When a person first becomes infected with the HSV virus (called the primary herpes infection), herpes symptoms usually begin 4-7 days after the exposure. A number of red raised bumps or blisters develop on the outside of the genitals, and can also occur around the anus. These look and feel very much like cold sores of the mouth (which are also caused by HSV). There is also usually itching, burning, and/or pain in the affected area. For women, urination may be painful.
The bumps or blisters usually last about 2-3 weeks, after which they turn into small ulcers. Then they form a crust, and then heal. Many people assume that their herpes is gone after the sores heal.
However, the virus usually enters a latency period, when it’s not causing any symptoms. During this period, the virus is dormant in the cells of the sensory nerves. It may remain there forever, and never cause any symptoms. However, it may also reactivate, coming back out of the sensory nerves to cause sores and discomfort again. (The same is true of the varicella zoster virus, another virus in the herpes group, which causes the disease known as chickenpox during a primary infection, and which can reactivate later to cause shingles.)
If the virus reactivates, people with genital herpes experience recurrences. This occurs in approximately 50-80% of people who have a primary outbreak of genital herpes, with HSV-2 being more likely to cause recurrences than HSV-1. Some people experience multiple outbreaks a year, while others experience them much more rarely. Again, HSV-2 generally causes more frequent outbreaks than HSV-1. Herpes in Singapore has been found to be more commonly caused by HSV-2 than by HSV-1. Generally, recurrent outbreaks are more common in the first two years after acquiring the infection, and then the recurrences gradually decrease in frequency as well as severity over time.
Anything that suppresses the immune system can make a recurrent outbreak of herpes more likely. For instance, if you don’t get enough sleep, or if you’re under significant stress, then you may be more likely to have a herpes oubreak. Those with a very suppressed immune system, such as those undergoing chemotherapy, those with advanced HIV, or the elderly, may experience severe symptoms from HSV. The virus can attack the nervous system, leading to brain damage or even death.
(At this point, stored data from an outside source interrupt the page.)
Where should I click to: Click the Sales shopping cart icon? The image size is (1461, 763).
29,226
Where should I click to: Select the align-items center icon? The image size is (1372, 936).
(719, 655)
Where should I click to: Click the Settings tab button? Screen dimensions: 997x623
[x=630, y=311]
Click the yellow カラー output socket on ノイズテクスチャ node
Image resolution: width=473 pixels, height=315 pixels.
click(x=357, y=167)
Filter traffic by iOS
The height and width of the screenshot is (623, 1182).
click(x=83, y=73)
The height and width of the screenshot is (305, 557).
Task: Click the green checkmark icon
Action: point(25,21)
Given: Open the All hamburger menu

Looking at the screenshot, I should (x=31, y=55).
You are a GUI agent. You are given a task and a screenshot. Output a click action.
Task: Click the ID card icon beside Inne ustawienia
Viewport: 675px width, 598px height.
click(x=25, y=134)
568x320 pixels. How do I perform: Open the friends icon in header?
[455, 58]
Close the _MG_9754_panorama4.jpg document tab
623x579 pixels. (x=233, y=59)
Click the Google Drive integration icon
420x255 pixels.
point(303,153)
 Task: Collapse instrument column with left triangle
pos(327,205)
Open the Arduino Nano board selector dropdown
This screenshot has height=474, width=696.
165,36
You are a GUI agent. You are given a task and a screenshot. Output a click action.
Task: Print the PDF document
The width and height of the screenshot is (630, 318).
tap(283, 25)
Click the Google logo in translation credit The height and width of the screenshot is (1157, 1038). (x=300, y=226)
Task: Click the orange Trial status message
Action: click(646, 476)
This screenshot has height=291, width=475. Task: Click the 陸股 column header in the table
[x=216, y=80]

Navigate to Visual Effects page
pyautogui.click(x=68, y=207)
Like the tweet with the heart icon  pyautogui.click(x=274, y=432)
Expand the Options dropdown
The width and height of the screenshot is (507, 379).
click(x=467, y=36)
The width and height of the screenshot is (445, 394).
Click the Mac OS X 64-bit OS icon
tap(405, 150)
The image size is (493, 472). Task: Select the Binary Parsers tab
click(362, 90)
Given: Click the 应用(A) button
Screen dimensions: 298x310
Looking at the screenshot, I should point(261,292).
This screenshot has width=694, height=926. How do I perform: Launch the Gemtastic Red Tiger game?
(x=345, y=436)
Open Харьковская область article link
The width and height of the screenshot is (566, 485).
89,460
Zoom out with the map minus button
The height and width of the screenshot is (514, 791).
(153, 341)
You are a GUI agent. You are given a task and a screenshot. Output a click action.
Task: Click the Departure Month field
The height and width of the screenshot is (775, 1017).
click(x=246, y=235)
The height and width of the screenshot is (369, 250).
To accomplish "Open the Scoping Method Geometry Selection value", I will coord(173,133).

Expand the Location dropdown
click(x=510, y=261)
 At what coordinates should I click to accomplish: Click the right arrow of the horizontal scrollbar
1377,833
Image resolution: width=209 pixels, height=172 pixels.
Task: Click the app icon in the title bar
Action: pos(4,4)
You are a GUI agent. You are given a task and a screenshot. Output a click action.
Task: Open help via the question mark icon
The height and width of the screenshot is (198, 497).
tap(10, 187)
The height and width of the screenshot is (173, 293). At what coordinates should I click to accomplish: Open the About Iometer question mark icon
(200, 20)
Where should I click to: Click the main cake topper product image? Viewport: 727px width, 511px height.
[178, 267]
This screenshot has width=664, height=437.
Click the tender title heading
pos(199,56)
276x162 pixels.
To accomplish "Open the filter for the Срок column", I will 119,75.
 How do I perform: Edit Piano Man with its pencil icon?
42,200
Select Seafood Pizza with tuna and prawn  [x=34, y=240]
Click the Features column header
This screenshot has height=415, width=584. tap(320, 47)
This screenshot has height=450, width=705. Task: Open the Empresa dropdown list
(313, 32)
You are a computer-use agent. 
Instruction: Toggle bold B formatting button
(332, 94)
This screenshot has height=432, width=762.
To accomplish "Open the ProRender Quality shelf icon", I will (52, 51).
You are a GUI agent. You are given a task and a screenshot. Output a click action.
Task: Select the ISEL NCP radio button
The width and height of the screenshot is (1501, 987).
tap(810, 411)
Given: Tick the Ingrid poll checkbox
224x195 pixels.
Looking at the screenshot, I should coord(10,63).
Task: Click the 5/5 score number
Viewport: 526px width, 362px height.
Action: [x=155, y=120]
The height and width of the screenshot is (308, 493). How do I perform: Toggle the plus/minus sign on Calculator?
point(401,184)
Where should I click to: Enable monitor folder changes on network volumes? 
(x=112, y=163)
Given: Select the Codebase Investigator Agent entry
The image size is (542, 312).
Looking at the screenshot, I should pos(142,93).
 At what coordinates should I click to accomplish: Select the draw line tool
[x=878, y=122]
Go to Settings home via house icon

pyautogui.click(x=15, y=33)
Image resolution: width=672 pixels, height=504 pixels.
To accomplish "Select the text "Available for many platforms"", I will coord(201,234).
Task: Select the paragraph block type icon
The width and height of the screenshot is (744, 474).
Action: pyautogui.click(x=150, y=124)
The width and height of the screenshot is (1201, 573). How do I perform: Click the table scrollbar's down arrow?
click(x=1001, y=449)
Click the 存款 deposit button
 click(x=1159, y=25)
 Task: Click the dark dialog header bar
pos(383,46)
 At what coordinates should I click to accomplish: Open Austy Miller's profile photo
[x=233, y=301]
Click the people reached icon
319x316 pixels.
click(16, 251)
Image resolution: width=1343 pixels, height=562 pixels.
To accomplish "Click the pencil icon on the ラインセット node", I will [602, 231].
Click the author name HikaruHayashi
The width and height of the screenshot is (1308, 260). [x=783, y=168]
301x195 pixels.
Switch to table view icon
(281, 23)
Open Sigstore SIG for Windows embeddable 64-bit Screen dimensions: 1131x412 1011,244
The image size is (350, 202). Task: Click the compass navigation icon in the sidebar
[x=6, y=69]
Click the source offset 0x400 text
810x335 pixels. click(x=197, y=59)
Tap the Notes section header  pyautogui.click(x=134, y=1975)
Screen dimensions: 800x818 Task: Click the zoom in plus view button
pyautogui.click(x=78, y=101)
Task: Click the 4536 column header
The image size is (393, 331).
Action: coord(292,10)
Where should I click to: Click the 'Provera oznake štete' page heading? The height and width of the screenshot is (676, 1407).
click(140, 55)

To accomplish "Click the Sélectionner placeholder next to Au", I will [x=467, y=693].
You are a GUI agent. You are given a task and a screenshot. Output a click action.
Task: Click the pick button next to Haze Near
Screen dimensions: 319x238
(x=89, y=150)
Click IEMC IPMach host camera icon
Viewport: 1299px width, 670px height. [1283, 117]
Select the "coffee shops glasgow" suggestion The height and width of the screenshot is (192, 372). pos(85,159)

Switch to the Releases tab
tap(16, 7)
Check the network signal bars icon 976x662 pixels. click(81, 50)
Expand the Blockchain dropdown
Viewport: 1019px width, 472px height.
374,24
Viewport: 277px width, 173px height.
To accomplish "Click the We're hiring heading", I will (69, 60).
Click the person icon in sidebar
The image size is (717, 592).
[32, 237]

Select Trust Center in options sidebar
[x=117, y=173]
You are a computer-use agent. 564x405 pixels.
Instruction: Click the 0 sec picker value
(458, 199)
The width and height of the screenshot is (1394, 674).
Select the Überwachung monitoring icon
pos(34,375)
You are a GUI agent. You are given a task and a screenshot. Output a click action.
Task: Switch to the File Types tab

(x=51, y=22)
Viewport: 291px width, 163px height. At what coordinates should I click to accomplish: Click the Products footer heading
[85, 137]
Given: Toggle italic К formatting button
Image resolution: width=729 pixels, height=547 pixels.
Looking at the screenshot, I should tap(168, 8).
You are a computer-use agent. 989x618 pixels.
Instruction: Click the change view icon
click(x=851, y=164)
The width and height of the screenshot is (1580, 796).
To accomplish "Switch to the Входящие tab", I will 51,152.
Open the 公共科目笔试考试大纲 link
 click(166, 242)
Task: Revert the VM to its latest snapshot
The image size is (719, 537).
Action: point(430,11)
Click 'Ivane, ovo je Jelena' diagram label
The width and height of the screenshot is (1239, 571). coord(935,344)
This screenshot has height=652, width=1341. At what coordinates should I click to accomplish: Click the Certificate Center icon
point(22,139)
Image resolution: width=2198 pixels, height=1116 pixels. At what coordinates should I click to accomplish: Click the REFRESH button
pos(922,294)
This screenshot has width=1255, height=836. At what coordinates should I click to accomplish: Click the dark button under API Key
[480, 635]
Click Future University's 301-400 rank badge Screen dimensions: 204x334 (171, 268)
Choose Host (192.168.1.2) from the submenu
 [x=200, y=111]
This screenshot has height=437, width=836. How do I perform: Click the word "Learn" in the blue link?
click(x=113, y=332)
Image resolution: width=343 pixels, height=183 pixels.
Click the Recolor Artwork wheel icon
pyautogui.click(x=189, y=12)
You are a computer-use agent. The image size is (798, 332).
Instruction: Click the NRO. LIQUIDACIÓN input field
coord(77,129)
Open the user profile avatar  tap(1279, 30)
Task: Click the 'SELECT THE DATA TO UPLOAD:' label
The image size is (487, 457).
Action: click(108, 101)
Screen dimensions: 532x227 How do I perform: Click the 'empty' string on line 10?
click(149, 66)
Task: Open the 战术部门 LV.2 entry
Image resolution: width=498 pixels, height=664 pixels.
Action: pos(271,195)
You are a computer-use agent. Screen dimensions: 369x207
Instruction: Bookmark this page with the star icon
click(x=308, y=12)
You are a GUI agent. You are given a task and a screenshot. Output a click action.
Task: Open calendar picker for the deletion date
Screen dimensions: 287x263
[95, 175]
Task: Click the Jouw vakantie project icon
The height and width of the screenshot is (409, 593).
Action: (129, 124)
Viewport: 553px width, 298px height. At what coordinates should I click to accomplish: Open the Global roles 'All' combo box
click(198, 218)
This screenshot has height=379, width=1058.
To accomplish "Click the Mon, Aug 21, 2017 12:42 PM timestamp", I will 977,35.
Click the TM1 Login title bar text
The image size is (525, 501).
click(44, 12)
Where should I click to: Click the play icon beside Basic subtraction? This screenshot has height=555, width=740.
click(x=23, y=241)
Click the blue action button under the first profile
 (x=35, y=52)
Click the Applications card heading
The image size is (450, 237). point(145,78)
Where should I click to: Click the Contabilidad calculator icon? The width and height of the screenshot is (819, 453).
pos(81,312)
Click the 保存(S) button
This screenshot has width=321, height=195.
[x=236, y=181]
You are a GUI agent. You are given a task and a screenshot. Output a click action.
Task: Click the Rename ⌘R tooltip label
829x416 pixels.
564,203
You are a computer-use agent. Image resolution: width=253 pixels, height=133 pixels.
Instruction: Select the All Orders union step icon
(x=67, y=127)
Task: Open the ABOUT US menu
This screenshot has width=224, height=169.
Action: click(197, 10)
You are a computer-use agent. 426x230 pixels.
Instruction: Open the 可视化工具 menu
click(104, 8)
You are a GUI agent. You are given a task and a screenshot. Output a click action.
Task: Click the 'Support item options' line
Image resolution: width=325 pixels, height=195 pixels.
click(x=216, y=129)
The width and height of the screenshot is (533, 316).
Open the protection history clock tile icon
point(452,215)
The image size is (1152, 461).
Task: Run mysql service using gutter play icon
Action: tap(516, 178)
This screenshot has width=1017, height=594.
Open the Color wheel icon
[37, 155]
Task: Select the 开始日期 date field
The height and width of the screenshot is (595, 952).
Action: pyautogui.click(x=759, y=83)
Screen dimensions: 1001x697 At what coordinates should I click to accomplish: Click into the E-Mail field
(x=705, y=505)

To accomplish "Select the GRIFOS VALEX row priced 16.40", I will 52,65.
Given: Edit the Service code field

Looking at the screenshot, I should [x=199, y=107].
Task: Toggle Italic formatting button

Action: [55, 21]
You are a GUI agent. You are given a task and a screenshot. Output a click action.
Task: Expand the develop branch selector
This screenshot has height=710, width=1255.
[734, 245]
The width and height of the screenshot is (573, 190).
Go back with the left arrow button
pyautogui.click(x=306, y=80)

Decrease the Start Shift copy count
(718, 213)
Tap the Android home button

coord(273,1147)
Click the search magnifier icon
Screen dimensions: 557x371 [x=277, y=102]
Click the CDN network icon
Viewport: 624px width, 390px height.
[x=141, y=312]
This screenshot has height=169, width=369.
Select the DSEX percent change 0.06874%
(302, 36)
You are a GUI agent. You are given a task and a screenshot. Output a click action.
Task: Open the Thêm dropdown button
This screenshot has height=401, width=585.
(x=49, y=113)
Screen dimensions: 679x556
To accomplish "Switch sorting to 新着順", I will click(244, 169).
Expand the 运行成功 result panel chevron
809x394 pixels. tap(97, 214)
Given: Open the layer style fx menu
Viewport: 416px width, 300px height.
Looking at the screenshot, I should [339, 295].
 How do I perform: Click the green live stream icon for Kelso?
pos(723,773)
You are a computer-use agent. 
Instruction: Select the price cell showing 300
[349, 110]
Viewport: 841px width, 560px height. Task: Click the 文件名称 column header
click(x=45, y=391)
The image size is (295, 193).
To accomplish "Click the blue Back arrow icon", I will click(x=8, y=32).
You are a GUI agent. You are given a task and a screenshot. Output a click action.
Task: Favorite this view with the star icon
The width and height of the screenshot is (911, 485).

If a mother has genital herpes, and there is an outbreak during the baby’s birth, then the baby can get the herpes virus as he or she passes through the birth canal. Unfortunately, in newborns, the virus can cause a severe infection of the brain and other parts of the nervous system. This can be fatal, or can cause severe brain damage. To avoid the risk of this happening to the baby, expectant mothers who have a history of genital herpes are often advised to have a cesarean section, rather than birthing the baby vaginally. Since the virus can be contagious before symptoms are apparent, it’s safest to deliver by cesarean even if there isn’t an obvious outbreak at the time of the baby’s birth; however, many doctors recommend a cesarean only in the case of an active outbreak, because a cesarean delivery also has its own risks. If you’re an expectant mother with herpes in Singapore, ask your doctor whether he or she recommends cesarean birth in your case.